# What the task asks
List every line in this data where the string "agent" occurs.

# Data extract
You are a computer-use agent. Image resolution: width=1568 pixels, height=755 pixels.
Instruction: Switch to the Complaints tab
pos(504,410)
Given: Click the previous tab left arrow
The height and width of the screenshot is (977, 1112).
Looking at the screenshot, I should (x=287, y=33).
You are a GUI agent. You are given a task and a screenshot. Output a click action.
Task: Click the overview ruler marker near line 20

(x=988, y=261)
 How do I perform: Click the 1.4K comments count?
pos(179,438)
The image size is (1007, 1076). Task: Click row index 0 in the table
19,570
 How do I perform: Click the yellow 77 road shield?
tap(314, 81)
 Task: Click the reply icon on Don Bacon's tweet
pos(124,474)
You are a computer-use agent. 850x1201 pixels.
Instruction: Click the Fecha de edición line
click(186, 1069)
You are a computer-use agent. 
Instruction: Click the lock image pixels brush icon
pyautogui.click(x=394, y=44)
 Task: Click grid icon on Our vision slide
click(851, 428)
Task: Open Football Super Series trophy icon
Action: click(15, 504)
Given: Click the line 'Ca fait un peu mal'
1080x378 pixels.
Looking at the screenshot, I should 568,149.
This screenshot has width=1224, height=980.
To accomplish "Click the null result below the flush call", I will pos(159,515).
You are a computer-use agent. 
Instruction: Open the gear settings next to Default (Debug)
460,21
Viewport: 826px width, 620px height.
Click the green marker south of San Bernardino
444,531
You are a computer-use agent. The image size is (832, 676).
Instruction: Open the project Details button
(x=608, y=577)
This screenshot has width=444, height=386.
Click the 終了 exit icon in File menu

# Task result
You are a computer-use agent. Image resolution: width=1568 pixels, height=755 pixels.
You are a GUI agent. You are given a task and a screenshot. Output a click action.
You are a computer-use agent. 850x1201 pixels.
You are a computer-use agent. 
You are a computer-use agent. 
You are a computer-use agent. The image size is (832, 676).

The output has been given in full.